1

I have 2 numpy matrix with slightly different alignment

X

    id,  value
     1,   0.78
     2,   0.65
     3,   0.77
       ...
       ...
    98,   0.88
    99,   0.77
   100,   0.87

Y

    id,  value
     1,   0.79
     2,   0.65
     3,   0.78
       ...
       ...
    98,   0.89
   100,   0.80

Y is simply missing a particular ID. I would like to perform vector operations on X and Y (e.g. correlation, difference...etc). Meaning I need to drop the corresponding missing value in X. How would I do that?

user3240688
  • 1,088
  • 2
  • 12
  • 26

4 Answers4

2

All the values are the same, so the extra element in x will be the difference between the sums.
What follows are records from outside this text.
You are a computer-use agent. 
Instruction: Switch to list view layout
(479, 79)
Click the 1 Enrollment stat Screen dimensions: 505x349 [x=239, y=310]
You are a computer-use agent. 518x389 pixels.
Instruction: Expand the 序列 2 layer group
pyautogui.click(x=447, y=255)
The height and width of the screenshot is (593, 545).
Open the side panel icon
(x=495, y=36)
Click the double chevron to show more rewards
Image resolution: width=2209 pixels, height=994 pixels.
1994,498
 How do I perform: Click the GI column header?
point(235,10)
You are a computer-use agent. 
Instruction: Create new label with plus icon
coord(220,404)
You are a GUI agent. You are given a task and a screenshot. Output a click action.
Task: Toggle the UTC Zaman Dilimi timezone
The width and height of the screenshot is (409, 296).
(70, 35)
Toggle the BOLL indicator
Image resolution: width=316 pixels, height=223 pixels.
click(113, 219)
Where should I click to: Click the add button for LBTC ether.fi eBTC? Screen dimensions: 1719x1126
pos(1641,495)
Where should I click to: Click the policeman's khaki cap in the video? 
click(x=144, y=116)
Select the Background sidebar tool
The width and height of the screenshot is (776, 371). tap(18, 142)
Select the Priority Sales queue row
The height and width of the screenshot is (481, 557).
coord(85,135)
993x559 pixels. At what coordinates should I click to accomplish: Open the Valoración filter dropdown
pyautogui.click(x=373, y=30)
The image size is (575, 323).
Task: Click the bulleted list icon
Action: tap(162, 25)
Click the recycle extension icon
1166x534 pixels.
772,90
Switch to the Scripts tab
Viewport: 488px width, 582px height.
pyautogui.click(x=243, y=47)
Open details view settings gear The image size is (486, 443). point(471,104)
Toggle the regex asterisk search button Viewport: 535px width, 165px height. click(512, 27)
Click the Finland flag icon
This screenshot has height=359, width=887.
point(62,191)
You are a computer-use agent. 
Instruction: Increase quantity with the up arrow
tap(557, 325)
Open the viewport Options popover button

This solution is o(n), other solutions here are o(n^2)

Data generation:

import numpy as np

# x = np.arange(10)
x = np.random.rand(10)
y = np.r_[x[:6], x[7:]]  # exclude 6
print(x)
np.random.shuffle(y)
print(y)

Solution:

Notice np.isclose() used for floating point comparison.

sum_x = np.sum(x)
sum_y = np.sum(y)
diff = sum_x - sum_y
value_index = np.argwhere(np.isclose(x, diff))

print(value_index)

Delete relevant index

deleted = np.delete(x, value_index)
print(deleted)

out:

[0.36373441 0.5030346  0.895204   0.03352821 0.20693263 0.28651572
 0.25859596 0.97969841 0.77368822 0.80105397]
[0.97969841 0.77368822 0.28651572 0.36373441 0.5030346  0.895204
 0.03352821 0.80105397 0.20693263]
[[6]]
[0.36373441 0.5030346  0.895204   0.03352821 0.20693263 0.28651572
 0.97969841 0.77368822 0.80105397]
Gulzar
  • 17,272
  • 18
  • 86
  • 144
0

You can try this:

X = X[~numpy.isnan(X)]
Y = Y[~numpy.isnan(Y)]

And there you can do whatever operation you want

Majid Hajibaba
  • 2,834
  • 6
  • 19
  • 46
0

Use in1d:

>>> X
array([[ 1.  ,  0.53],
       [ 2.  ,  0.72],
       [ 3.  ,  0.44],
       [ 4.  ,  0.35],
       [ 5.  ,  0.32],
       [ 6.  ,  0.14],
       [ 7.  ,  0.52],
       [ 8.  ,  0.4 ],
       [ 9.  ,  0.1 ],
       [10.  ,  0.1 ]])

>>> Y
array([[ 1.  ,  0.19],
       [ 2.  ,  0.96],
       [ 3.  ,  0.24],
       [ 4.  ,  0.44],
       [ 5.  ,  0.12],
       [ 6.  ,  0.91],
       [ 7.  ,  0.7 ],
       [ 8.  ,  0.54],
       [10.  ,  0.09]])
>>> X[np.in1d(X[:, 0], Y[:, 0])]
array([[ 1.  ,  0.53],
       [ 2.  ,  0.72],
       [ 3.  ,  0.44],
       [ 4.  ,  0.35],
       [ 5.  ,  0.32],
       [ 6.  ,  0.14],
       [ 7.  ,  0.52],
       [ 8.  ,  0.4 ],
       [10.  ,  0.1 ]])
Corralien
  • 70,617
  • 7
  • 16
  • 36
-1

You can use np.intersect1d to do that with return_indices=True. Here is an example:

x_id = np.array([1, 3, 4, 5, 6, 8])
x_value = np.array([0.44, 0.58, 0.64, 0.25, 0.94, 0.11])
y_id = np.array([1, 3, 4, 6, 8, 8])
y_value = np.array([0.58, 0.56, 0.54, 0.52, 0.51, 0.53])
sharedVals, xFilteredIds, yFilteredIds = np.intersect1d(x_id, y_id, return_indices=True)
print(x_value[xFilteredIds])
print(y_value[yFilteredIds])

This print the values of x_value and y_value where the associated IDs are in both x_id and y_id:

[0.44 0.58 0.64 0.94 0.11]
[0.58 0.56 0.54 0.52 0.51]

Note that the IDs must be sorted (but not necessarily unique unless you use the option assume_unique=False).

Jérôme Richard
  • 25,329
  • 3
  • 19
  • 45